Scar-Driven Shape-Changes of Virus Capsids

TL;DR

This paper explores how scar patterns, predicted by the Thomson problem and observed in spherical crystals, could influence virus capsid shape changes through energy transformations, offering a new perspective on capsid morphology evolution.

Contribution

It introduces the idea that scar formations on virus capsids could drive shape changes, extending classical models with a new energy-based mechanism.

Findings

Scars are predicted and observed in spherical structures.

Energy release from scars could facilitate capsid shape transformations.

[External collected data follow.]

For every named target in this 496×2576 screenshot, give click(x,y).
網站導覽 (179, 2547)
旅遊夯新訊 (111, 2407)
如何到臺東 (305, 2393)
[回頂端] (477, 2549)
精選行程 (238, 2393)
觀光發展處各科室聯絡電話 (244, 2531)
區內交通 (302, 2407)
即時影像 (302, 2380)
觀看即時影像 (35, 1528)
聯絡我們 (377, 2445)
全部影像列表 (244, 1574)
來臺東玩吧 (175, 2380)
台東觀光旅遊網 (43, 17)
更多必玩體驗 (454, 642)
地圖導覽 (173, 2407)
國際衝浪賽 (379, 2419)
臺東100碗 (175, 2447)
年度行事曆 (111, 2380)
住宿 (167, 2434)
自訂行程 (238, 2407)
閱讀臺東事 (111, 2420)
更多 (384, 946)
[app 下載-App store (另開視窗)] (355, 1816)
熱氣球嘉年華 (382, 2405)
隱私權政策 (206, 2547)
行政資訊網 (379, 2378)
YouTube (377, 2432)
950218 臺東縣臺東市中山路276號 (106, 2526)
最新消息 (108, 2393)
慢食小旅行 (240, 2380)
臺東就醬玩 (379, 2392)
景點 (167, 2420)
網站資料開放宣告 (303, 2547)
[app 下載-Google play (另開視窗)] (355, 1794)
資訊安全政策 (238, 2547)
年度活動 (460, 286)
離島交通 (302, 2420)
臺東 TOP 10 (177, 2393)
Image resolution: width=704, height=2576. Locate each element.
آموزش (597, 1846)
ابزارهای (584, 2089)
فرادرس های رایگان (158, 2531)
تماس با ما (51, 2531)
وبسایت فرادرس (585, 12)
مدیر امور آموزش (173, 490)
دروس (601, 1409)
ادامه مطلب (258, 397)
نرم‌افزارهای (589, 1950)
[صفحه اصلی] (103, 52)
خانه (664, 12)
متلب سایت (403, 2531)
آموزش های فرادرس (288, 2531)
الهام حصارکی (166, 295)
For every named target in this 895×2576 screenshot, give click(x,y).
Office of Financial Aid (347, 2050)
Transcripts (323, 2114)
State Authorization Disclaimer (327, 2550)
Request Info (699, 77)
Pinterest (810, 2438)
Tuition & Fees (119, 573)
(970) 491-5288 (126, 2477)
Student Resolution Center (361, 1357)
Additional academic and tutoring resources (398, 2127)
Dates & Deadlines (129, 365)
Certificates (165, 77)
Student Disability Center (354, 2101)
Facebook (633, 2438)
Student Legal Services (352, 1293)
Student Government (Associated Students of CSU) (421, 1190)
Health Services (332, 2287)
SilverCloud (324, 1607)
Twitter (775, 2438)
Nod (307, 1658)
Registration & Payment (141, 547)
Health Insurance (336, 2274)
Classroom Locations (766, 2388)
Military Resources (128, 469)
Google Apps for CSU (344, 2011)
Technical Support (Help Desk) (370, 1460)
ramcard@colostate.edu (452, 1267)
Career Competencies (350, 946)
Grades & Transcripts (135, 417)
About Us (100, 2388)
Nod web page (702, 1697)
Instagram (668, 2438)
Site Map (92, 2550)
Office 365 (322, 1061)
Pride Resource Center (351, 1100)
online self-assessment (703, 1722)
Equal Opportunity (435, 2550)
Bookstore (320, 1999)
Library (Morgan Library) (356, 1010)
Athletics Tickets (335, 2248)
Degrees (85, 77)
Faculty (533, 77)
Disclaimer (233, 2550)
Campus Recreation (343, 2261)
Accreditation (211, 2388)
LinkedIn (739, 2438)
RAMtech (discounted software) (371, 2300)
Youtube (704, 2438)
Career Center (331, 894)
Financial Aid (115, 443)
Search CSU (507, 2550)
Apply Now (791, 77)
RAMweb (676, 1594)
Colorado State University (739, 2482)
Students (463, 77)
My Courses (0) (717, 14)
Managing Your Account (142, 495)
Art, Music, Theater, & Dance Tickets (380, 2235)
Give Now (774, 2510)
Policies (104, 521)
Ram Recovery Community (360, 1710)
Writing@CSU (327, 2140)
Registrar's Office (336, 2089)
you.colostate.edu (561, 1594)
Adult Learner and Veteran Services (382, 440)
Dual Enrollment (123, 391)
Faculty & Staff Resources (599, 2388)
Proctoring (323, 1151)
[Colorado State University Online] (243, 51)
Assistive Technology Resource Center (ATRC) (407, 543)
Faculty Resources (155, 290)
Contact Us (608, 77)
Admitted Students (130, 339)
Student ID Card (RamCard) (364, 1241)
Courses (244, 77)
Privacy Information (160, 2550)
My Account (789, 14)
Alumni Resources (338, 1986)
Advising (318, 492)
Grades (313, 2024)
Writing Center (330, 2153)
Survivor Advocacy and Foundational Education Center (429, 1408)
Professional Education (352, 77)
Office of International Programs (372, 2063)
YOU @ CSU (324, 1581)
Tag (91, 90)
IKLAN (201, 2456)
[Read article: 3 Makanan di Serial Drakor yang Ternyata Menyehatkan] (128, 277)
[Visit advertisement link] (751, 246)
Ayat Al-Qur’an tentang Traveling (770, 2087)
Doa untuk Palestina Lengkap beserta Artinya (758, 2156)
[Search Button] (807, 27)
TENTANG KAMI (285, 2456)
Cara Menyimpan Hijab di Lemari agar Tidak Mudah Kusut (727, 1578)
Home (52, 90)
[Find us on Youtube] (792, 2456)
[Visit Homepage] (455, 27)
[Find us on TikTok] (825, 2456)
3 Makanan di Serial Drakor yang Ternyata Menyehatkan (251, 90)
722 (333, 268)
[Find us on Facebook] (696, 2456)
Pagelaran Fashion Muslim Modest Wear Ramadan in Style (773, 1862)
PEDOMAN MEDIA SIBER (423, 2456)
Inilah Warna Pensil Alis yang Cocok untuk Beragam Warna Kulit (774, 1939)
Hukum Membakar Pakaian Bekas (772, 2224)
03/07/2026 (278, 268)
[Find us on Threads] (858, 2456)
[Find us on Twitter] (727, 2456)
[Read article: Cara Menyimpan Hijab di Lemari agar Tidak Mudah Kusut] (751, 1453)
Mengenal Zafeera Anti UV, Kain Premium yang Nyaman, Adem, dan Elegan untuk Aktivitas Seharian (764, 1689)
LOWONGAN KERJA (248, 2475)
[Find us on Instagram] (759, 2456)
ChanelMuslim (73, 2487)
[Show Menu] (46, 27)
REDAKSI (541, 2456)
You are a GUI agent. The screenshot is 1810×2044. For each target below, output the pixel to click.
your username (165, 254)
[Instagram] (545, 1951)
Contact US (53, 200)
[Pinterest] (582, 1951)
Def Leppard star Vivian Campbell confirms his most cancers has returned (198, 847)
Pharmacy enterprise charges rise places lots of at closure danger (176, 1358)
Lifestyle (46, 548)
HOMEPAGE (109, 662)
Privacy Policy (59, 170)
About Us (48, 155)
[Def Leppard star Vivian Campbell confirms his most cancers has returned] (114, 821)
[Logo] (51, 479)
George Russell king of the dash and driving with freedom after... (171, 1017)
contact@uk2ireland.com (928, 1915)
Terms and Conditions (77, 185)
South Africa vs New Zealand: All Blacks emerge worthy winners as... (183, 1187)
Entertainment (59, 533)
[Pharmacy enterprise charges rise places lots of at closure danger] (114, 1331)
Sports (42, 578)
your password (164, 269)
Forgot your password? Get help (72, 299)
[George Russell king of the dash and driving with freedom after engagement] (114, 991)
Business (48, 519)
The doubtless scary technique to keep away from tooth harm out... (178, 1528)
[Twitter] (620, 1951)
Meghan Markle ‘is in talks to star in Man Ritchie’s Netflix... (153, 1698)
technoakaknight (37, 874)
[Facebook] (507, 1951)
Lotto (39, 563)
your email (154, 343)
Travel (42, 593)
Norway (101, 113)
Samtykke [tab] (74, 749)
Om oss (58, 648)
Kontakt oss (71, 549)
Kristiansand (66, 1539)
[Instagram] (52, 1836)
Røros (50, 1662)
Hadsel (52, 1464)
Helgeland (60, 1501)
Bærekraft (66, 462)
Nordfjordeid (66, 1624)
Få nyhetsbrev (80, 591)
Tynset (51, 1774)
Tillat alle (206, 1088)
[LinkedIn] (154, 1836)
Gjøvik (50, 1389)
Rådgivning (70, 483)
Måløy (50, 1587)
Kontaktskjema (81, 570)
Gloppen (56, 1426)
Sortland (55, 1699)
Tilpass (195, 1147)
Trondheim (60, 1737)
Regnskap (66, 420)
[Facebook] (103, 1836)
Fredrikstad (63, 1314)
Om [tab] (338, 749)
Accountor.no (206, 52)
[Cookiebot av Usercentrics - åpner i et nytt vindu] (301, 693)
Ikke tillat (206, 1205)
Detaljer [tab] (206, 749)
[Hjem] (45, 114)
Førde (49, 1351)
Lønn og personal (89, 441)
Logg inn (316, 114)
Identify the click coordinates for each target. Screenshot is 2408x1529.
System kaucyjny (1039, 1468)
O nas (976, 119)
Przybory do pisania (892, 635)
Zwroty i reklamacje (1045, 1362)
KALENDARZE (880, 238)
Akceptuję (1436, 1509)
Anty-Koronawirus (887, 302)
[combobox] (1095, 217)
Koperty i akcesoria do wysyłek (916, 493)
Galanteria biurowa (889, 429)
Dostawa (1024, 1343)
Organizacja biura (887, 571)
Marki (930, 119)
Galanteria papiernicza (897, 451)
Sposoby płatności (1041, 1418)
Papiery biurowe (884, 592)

The hypothesis can be tested through experiments and simulations.

Abstract

We propose that certain patterns (scars) -- theoretically and numerically predicted to be formed by electrons arranged on a sphere to minimize the repulsive Coulomb potential (the Thomson problem) and experimentally found in spherical crystals formed by self-assembled polystyrene beads (an instance of the {\it generalized} Thomson problem) -- could be relevant to extend the classic Caspar and Klug construction for icosahedrally-shaped virus capsids. The main idea is that scars could be produced on the capsid at an intermediate stage of its evolution and the release of the bending energy present in scars into stretching energy could allow for shape-changes. The conjecture can be tested in experiments and/or in numerical simulations.